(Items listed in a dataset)
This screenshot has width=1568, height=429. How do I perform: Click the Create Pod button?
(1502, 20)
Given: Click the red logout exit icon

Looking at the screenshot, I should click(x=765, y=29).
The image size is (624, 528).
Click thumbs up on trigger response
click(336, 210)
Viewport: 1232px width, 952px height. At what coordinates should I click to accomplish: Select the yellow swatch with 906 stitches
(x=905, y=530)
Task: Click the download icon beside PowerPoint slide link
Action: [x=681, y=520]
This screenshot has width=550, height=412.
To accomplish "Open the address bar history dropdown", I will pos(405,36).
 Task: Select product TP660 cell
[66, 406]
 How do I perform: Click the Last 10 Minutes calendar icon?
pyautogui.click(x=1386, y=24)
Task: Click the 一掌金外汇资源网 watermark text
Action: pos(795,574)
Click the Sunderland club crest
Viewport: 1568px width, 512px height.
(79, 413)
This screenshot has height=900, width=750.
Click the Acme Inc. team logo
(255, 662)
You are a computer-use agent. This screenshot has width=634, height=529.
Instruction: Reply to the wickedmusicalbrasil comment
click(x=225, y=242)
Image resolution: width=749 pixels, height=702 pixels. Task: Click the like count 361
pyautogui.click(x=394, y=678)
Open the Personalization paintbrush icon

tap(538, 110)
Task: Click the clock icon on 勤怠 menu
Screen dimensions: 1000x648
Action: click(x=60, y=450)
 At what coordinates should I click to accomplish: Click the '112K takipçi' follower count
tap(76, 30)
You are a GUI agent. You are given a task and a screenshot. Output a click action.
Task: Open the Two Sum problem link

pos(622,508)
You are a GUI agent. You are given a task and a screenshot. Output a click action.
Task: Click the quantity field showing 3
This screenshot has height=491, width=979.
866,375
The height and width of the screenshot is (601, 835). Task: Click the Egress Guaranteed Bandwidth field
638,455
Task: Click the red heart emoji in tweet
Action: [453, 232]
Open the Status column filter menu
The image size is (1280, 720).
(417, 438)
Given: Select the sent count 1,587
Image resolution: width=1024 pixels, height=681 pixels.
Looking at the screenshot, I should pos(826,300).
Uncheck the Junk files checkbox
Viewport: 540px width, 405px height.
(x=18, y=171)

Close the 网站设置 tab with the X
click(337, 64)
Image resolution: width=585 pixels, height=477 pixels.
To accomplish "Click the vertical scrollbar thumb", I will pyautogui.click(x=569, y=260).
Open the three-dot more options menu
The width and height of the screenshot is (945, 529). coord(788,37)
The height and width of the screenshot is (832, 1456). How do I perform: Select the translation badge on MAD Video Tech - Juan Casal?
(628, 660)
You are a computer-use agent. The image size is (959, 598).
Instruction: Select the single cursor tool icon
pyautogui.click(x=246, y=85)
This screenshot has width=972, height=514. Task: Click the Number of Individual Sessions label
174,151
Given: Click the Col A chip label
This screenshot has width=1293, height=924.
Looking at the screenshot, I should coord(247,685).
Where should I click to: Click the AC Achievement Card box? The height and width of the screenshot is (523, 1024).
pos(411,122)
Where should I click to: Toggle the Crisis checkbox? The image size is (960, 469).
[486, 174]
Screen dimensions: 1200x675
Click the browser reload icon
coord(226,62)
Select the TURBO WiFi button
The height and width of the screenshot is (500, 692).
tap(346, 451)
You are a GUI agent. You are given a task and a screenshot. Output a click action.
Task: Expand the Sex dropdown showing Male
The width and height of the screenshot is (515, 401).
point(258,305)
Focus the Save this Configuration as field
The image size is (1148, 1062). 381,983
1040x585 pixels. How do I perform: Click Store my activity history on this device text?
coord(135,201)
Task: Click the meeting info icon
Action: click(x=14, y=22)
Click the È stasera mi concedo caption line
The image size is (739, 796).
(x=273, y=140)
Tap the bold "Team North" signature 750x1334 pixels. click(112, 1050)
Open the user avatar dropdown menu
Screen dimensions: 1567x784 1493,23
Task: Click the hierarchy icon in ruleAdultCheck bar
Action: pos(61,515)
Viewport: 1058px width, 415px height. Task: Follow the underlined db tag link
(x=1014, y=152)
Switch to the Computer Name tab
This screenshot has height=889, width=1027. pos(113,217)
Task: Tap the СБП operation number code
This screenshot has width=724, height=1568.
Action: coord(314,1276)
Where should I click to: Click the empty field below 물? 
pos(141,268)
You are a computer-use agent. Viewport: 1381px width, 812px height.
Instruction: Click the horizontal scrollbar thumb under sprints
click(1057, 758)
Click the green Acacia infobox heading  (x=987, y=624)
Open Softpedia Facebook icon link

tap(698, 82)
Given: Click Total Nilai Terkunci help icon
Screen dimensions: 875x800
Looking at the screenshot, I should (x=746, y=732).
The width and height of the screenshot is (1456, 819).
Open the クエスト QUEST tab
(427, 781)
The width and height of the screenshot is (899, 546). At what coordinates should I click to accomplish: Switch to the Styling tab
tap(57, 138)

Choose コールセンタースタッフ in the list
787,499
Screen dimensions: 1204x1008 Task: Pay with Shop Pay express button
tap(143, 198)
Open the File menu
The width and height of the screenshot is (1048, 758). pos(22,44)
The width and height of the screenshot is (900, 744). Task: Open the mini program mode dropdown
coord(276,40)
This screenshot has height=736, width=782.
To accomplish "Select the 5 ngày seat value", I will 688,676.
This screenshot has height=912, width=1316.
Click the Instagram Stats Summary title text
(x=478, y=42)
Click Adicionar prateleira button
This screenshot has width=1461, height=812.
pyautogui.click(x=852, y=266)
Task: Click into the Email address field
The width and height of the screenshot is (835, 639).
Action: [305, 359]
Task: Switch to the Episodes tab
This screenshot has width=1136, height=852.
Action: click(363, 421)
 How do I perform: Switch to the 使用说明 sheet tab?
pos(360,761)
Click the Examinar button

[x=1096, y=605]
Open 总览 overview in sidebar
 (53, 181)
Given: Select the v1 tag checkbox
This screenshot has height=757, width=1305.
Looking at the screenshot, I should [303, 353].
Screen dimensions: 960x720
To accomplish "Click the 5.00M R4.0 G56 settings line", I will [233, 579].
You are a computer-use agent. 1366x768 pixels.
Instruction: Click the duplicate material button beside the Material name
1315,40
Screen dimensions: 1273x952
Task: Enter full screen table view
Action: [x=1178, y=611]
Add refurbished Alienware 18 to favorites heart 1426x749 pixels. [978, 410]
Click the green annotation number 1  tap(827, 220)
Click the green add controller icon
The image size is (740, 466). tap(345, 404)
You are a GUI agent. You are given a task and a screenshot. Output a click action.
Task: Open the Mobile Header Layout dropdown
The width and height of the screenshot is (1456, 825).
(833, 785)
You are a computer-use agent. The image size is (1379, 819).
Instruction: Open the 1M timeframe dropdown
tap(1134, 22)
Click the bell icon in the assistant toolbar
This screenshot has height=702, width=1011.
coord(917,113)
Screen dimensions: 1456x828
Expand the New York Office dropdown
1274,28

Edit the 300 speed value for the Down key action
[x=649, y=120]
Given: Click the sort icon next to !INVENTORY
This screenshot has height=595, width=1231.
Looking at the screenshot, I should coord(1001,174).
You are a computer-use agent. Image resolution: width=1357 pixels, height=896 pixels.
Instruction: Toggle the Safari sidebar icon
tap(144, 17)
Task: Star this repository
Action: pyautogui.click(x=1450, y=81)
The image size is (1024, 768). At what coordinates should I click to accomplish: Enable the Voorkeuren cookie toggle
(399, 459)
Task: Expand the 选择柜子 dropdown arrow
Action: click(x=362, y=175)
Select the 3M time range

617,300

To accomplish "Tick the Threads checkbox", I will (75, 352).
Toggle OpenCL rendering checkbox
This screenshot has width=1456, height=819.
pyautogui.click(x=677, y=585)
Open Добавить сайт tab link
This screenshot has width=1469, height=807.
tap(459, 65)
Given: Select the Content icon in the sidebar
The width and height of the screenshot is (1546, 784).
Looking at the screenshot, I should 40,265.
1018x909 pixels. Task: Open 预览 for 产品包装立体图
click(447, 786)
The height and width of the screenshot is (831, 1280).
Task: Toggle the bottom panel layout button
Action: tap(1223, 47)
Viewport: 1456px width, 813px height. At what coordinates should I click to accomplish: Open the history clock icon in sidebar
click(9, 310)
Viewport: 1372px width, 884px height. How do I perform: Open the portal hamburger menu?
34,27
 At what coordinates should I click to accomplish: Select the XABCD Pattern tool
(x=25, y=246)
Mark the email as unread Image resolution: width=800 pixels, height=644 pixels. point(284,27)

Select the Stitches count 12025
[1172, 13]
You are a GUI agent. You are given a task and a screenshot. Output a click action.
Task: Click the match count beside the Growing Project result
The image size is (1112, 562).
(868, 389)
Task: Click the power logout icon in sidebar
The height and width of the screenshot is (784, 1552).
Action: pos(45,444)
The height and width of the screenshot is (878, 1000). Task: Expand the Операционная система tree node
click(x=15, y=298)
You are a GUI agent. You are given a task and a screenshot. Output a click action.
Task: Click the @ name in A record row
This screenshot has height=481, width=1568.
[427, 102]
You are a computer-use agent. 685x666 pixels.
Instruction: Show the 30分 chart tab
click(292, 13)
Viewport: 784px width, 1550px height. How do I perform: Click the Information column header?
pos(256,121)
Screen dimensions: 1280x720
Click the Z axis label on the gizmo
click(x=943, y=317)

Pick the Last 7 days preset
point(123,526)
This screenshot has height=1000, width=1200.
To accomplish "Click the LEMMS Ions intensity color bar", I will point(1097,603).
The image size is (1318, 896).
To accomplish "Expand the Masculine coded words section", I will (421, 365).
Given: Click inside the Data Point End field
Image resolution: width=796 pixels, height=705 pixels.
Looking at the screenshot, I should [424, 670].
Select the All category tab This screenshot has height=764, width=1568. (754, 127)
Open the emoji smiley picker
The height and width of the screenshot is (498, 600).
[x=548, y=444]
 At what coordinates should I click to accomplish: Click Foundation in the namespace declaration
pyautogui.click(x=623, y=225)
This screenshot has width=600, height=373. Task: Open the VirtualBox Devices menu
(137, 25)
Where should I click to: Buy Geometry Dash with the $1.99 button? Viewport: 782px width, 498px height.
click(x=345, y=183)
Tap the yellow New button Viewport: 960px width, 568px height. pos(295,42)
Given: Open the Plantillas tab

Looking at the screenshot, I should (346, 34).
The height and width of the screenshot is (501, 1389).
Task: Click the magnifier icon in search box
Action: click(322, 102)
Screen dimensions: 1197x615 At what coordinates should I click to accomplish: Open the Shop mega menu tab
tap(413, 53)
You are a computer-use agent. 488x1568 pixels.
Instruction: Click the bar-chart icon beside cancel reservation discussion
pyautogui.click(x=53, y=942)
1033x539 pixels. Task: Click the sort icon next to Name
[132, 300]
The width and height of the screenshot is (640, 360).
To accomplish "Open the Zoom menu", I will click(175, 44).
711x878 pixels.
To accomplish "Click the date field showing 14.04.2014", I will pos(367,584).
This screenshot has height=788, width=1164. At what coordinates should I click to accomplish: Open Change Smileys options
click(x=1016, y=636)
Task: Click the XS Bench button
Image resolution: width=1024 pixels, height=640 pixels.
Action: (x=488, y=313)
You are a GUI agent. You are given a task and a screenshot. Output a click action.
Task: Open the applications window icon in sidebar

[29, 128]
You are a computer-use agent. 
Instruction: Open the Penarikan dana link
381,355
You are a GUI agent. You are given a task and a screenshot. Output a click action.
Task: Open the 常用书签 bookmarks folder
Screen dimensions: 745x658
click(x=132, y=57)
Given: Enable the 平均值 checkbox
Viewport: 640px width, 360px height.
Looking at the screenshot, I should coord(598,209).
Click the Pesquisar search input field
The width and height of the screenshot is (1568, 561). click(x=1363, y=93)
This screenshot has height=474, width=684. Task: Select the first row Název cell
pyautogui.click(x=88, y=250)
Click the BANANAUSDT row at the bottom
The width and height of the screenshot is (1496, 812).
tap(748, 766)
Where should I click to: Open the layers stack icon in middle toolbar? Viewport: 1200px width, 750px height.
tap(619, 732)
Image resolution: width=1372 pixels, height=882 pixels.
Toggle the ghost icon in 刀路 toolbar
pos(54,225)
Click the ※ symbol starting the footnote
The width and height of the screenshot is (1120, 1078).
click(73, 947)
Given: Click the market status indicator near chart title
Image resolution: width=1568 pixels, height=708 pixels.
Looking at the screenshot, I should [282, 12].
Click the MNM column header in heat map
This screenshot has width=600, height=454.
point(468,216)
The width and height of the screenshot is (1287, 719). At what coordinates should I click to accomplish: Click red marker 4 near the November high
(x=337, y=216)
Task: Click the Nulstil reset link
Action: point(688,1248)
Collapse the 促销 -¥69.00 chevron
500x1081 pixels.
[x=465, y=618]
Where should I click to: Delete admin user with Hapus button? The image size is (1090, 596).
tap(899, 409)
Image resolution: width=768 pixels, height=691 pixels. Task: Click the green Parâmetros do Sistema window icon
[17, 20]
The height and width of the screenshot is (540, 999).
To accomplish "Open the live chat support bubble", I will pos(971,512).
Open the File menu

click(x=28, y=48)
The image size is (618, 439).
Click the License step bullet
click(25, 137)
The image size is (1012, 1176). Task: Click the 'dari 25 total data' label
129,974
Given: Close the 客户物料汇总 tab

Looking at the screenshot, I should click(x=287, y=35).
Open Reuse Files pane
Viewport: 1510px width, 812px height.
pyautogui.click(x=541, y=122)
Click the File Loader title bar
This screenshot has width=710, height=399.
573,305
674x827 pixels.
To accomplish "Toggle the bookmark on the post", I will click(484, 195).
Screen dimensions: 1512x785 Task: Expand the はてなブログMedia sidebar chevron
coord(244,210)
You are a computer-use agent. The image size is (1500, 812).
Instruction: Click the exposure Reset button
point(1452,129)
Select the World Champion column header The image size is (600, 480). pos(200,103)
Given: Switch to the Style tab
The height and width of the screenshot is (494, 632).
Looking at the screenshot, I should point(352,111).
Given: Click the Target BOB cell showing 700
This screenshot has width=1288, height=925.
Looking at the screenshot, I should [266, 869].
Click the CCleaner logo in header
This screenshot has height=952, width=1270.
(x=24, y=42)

> **Activity**
Could you find each line in the entries that contains the string "address" and copy it?

> **Exercise output**
To accomplish "Open the address bar history dropdown", I will pos(405,36).
Task: Click into the Email address field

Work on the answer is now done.